(Stored data entries)
┄┄┄┄┄┄┄┄┄┄┄┄┄┄┄┄┄┄┄┄

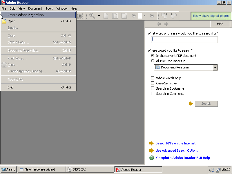This screenshot has width=232, height=174.
Task: Open the Complete Adobe Reader 6.0 Help link
Action: (x=183, y=158)
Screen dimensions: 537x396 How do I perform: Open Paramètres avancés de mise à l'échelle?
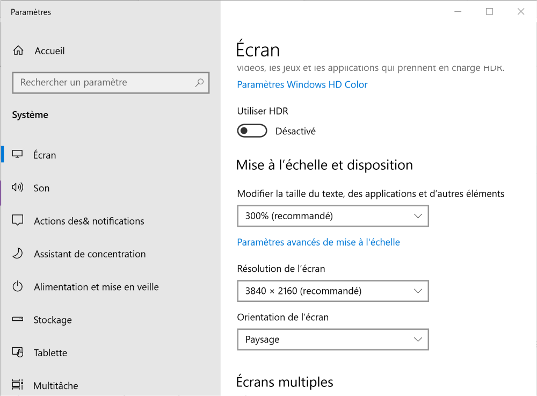318,242
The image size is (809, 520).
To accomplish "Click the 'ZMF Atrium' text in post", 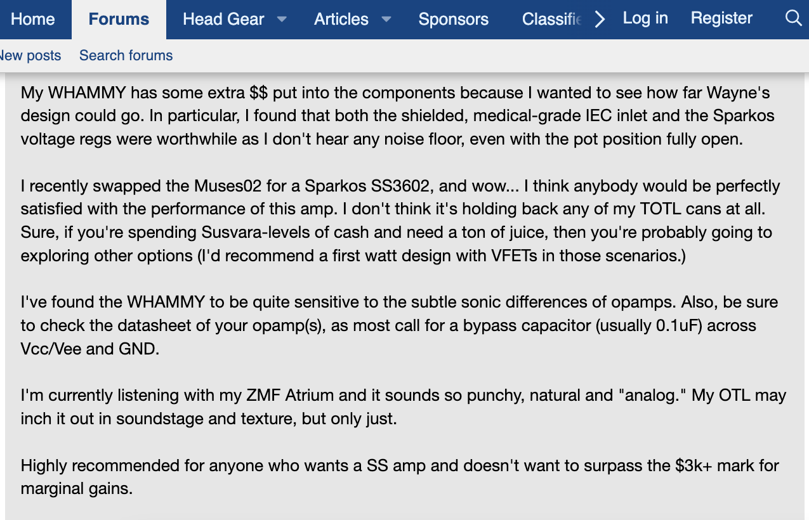I will [x=291, y=396].
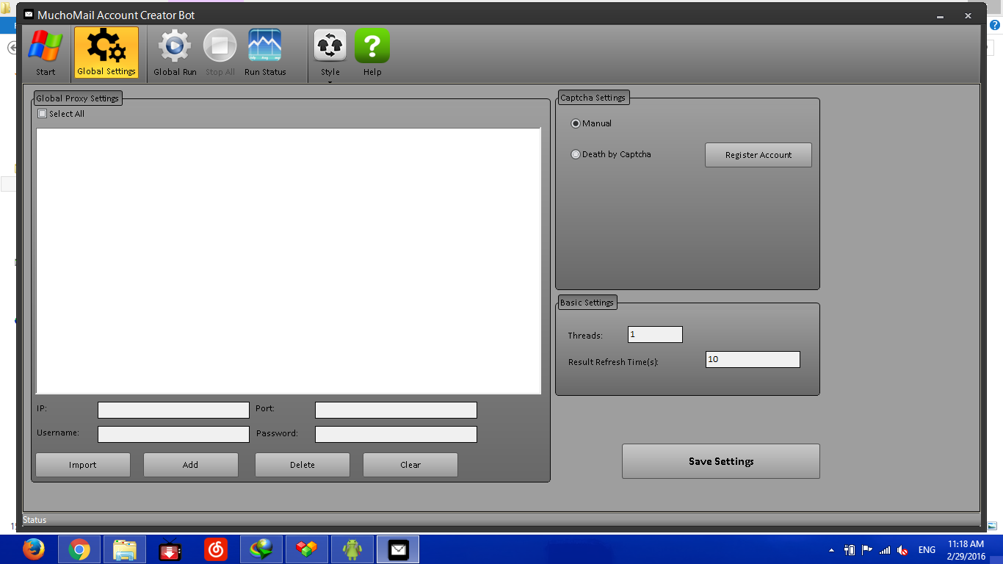The image size is (1003, 564).
Task: Show hidden system tray icons
Action: [831, 550]
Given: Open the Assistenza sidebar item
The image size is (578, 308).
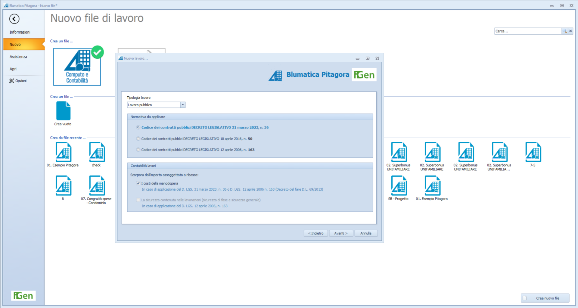Looking at the screenshot, I should pyautogui.click(x=18, y=57).
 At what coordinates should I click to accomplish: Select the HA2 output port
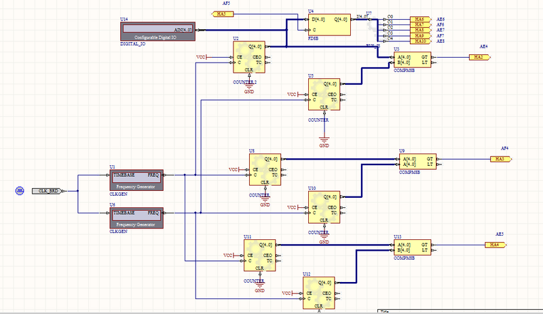[x=478, y=58]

┄┄┄┄┄┄┄┄┄┄┄┄┄┄┄┄┄┄┄┄

§ REQUIRED WORK:
The copy must begin at the line containing "The image size is (578, 308)." and end at the last line of the data above, with every line retyped exactly and no pictures included.

§ ANSWER AREA:
The image size is (578, 308).
Looking at the screenshot, I should pyautogui.click(x=18, y=57).
 At what coordinates should I click to accomplish: Select the HA2 output port
[x=478, y=58]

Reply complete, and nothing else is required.